Done a little bit of glare correction coding, and now a little bit of review of test shots. I'm not yet having satisfactory results, it breaks more than it fixes.
In a glossy homemade target shot indoor in a dark room with one StdA lamp outside family of angles, I get 5.57 stops between brightest and darkest color (not black, but super-deep purple, had no blacks in that target) with SSF virtual process (ie glare free) and 5.41 stops in the real shot, that is a 0.16 stop difference. Not too big DR difference, but the darkest patch is 1/3 stop too bright compared to what it should be. Measurement error in the instrument (if it's glare there too) may contribute to a smaller number than it should be.
Anyway, from the initial glare correction code tests it seems like the glare error may be too small compared to the uncertainties in the glare correction model.
Currently the code searches for neutral patches in the target by looking how flat the spectra is, then makes a reference value from provided illuminant spectrum+greenSSF (an "typical" SSF if no SSF is provided), and compares that with the actual value.
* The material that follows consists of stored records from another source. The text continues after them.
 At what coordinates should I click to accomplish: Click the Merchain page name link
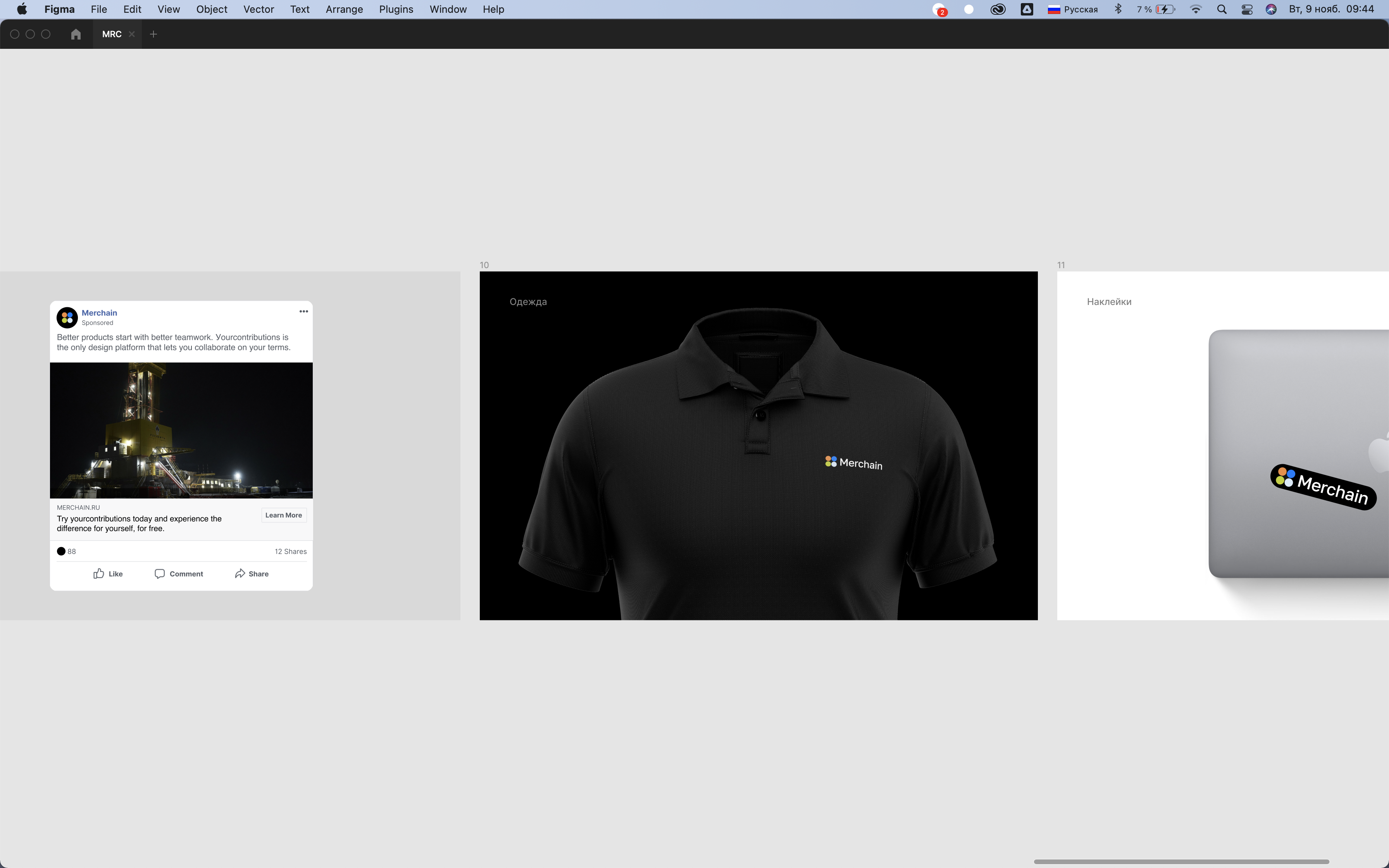(x=99, y=313)
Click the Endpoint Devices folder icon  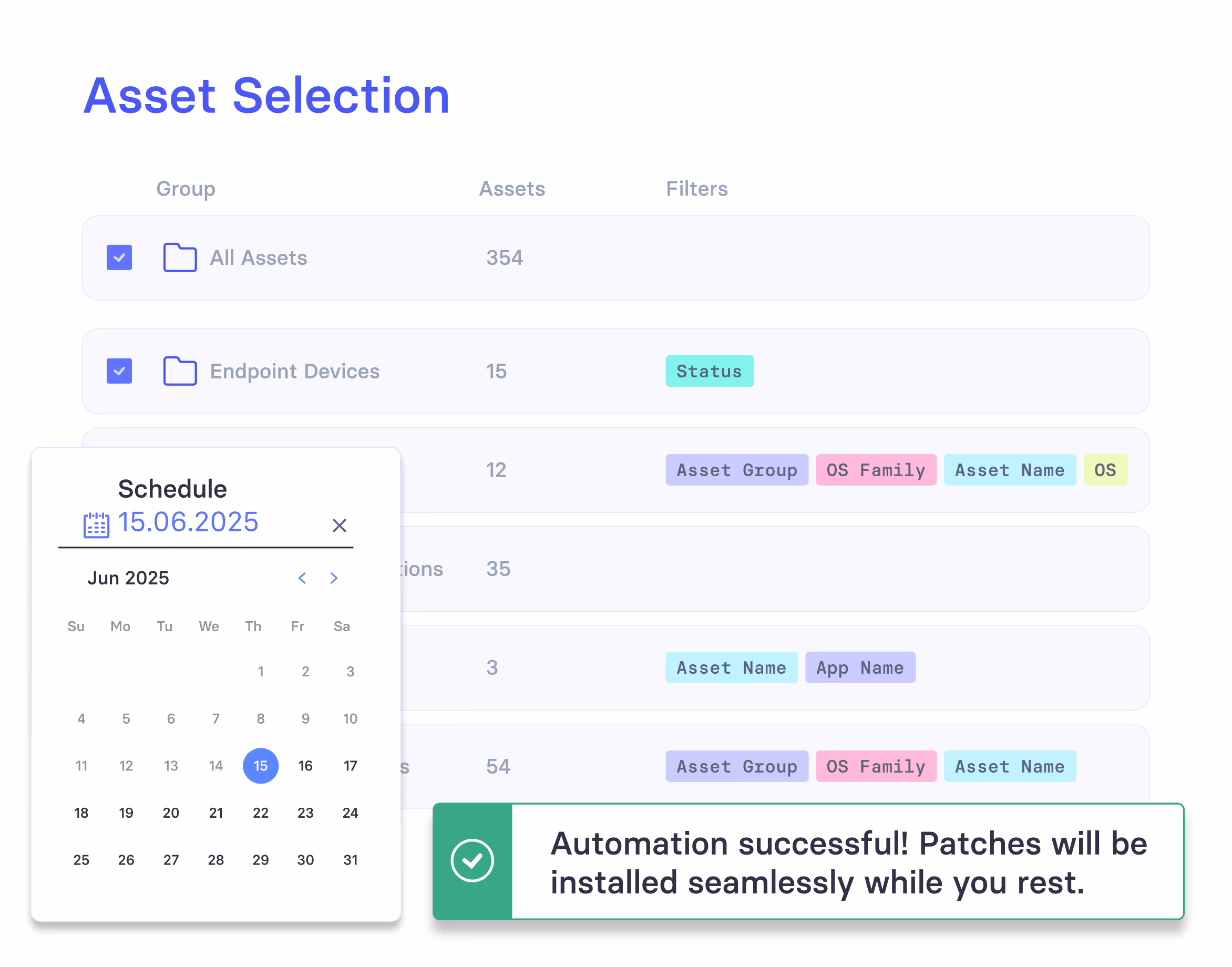point(180,371)
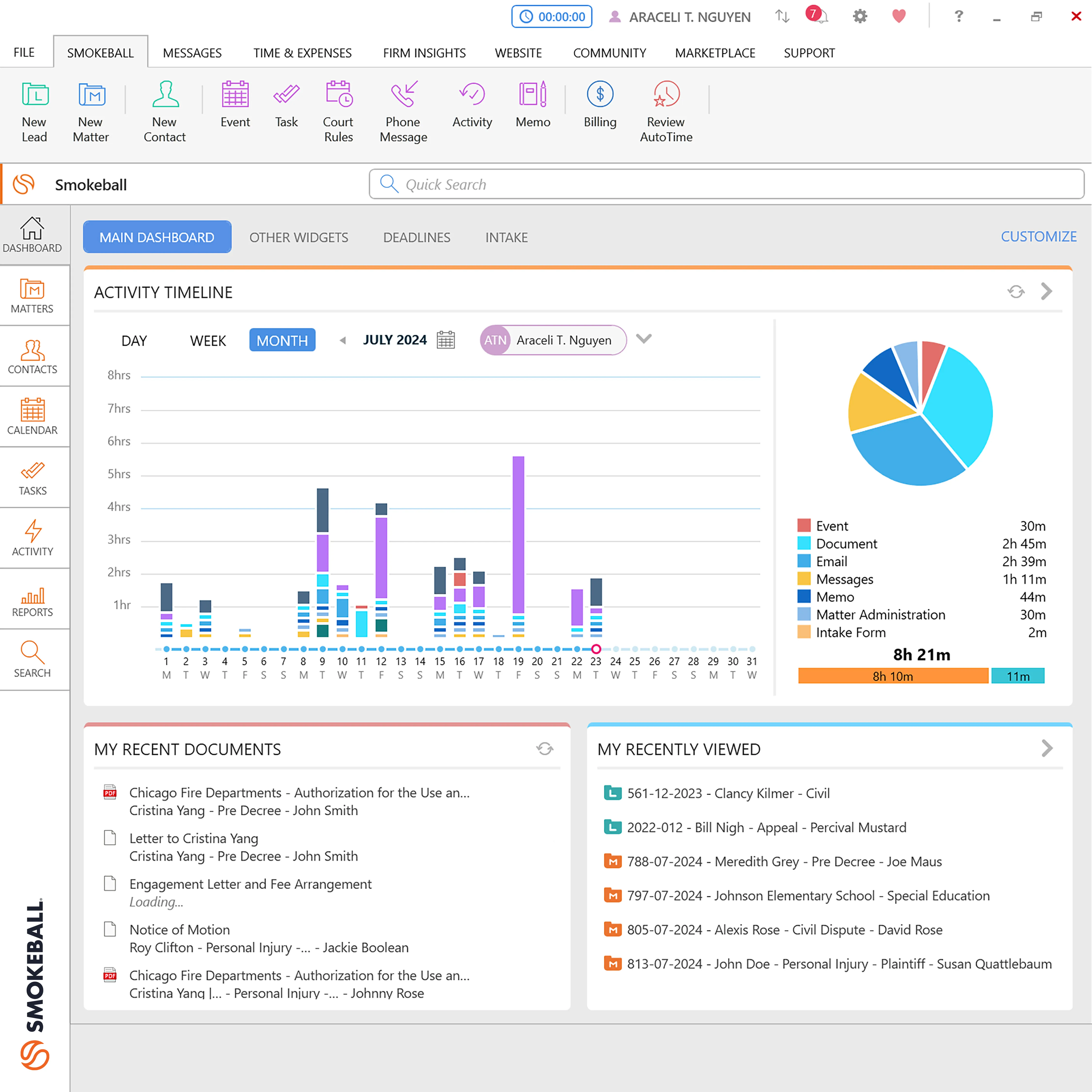Click the 8h 10m progress bar segment
1092x1092 pixels.
click(892, 676)
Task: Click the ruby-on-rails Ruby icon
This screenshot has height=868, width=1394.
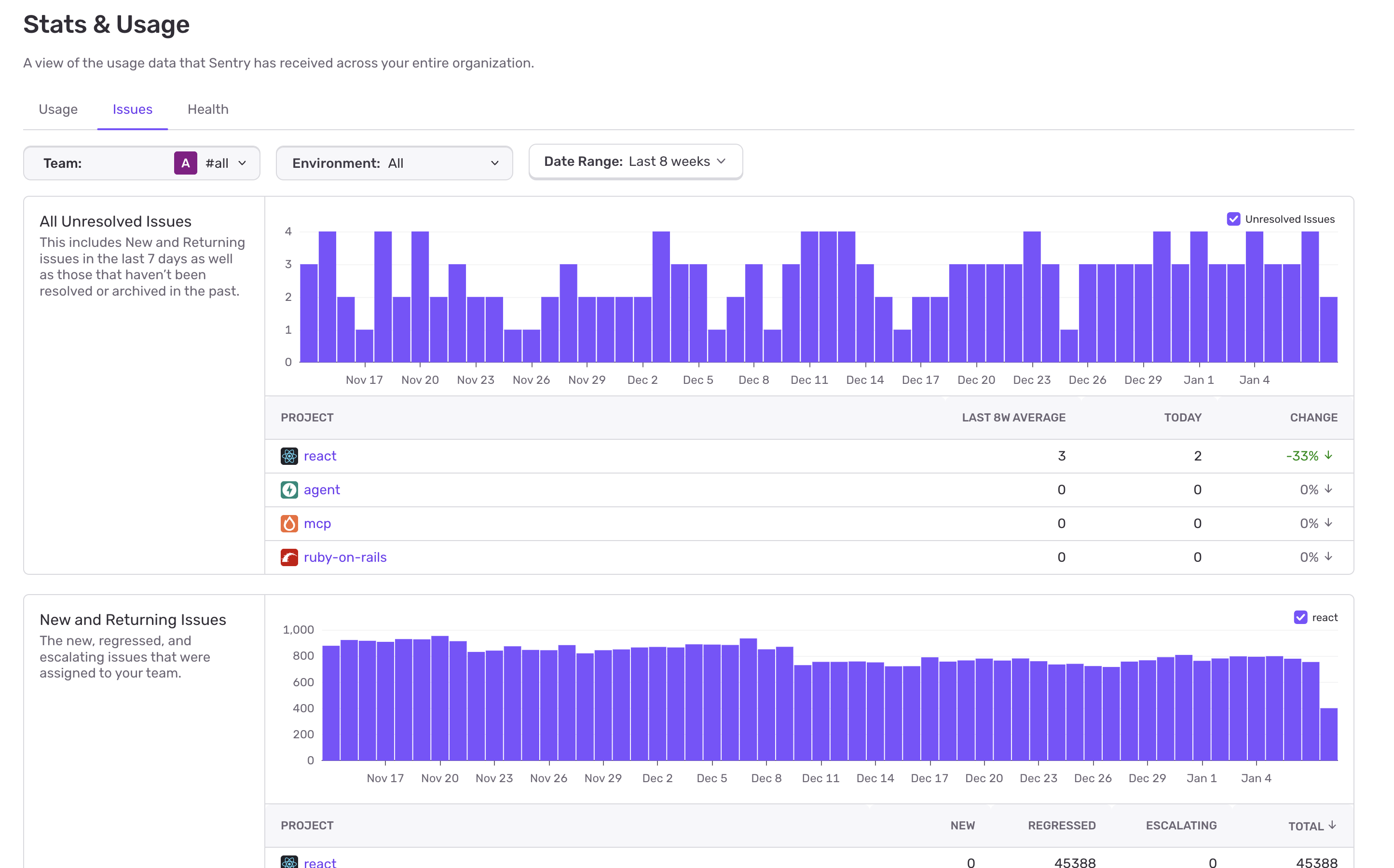Action: pos(290,557)
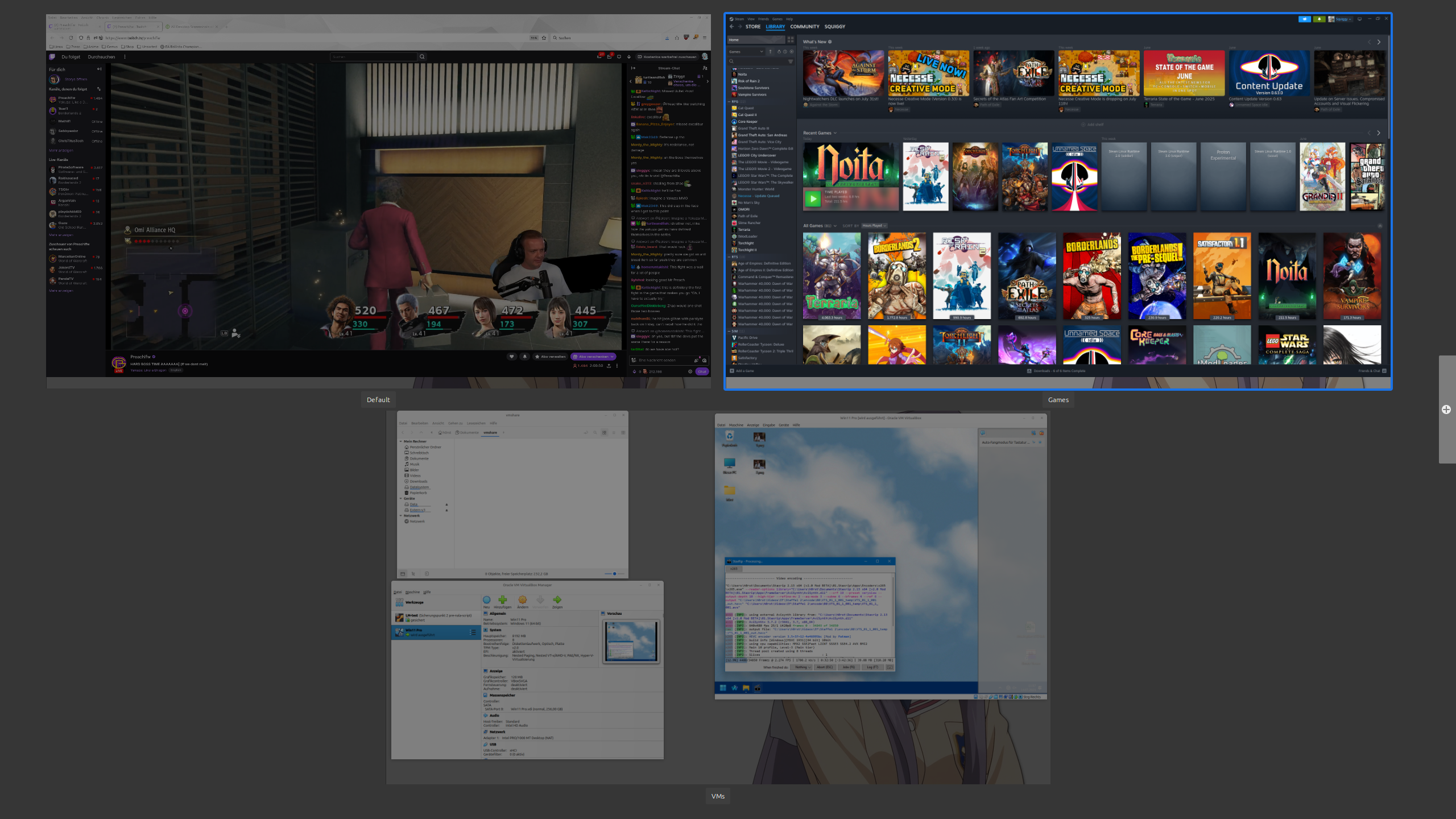Open Steam STORE tab
Image resolution: width=1456 pixels, height=819 pixels.
752,27
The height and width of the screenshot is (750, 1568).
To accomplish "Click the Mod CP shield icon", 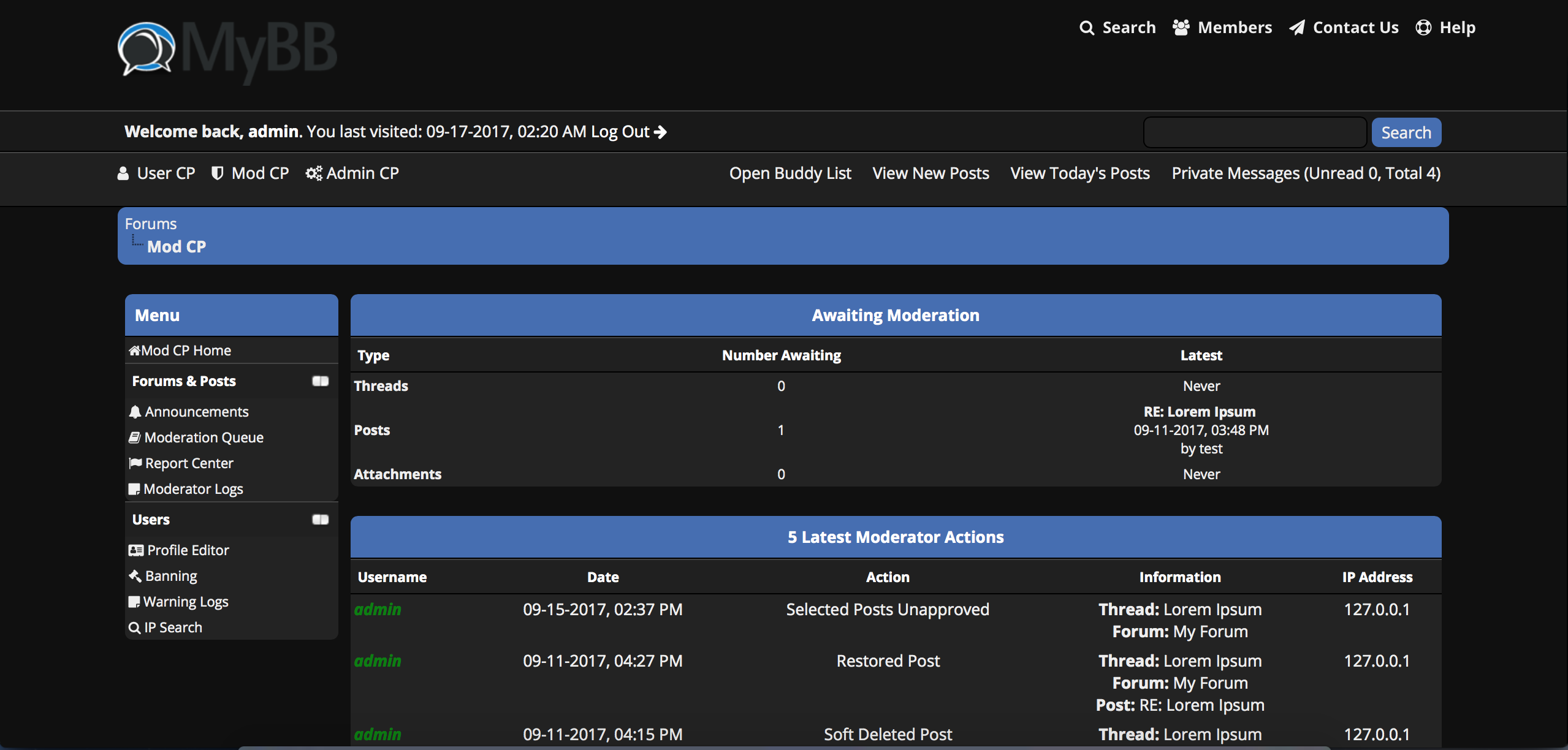I will pos(217,173).
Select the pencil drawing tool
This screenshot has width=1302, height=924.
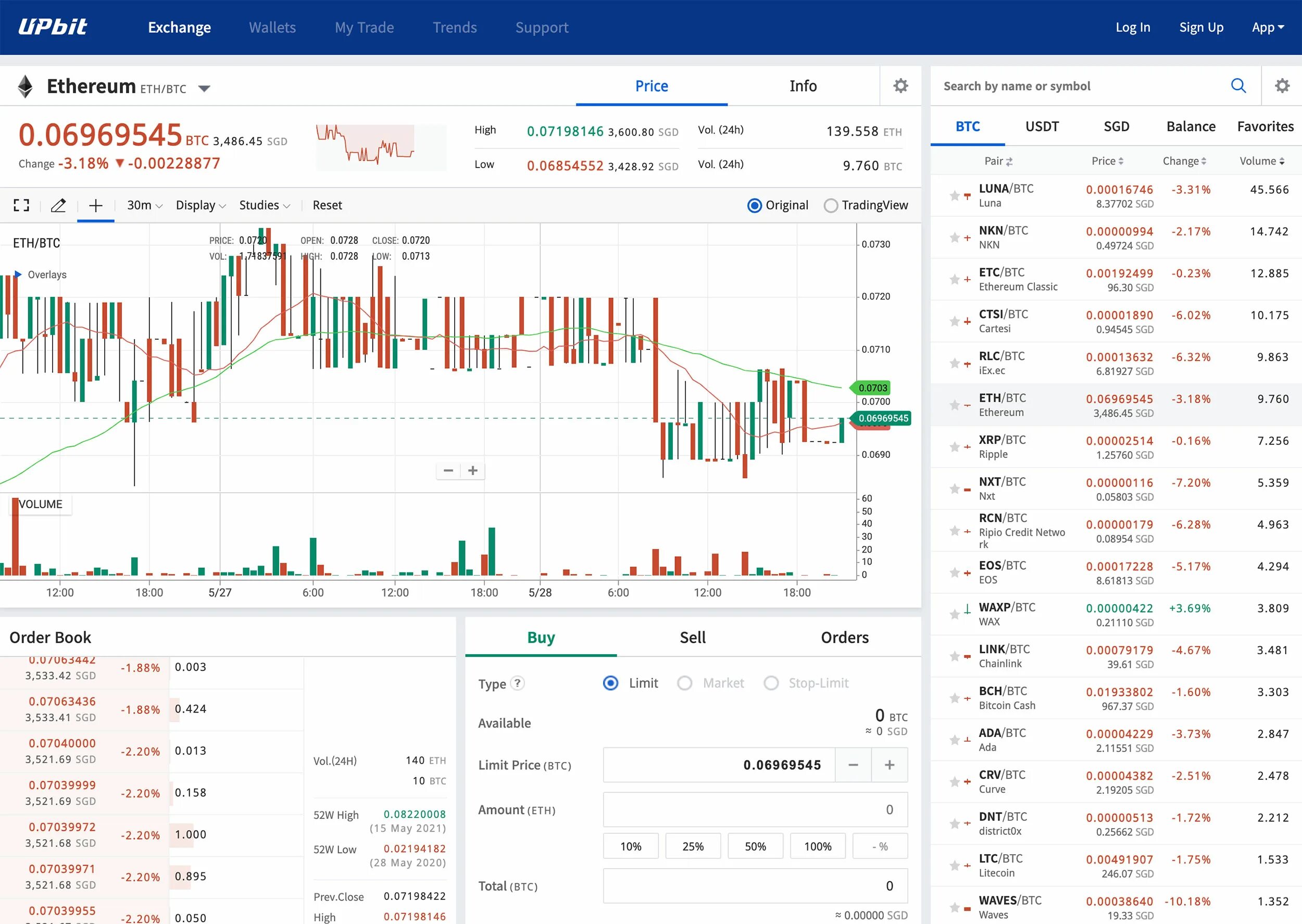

This serves as input to a spline contrast correction curve. The intermediate points are estimated with TPS. Illuminant mismatch, SSF mismatch, deviation from spectral flatness, distance to nearest control point all contribute to error. However, I suspect the simplistic model of glare, ie just a contrast spline curve, contributes the most error. I'm not satisfied with that model, but haven't come up with anything better.
I've not given up yet though, I have a few things left to test.
I does look tempting though to just skip glare correction and instead relax lightness correction in ultra-saturated violets-purple as that's where the errors seem to be located.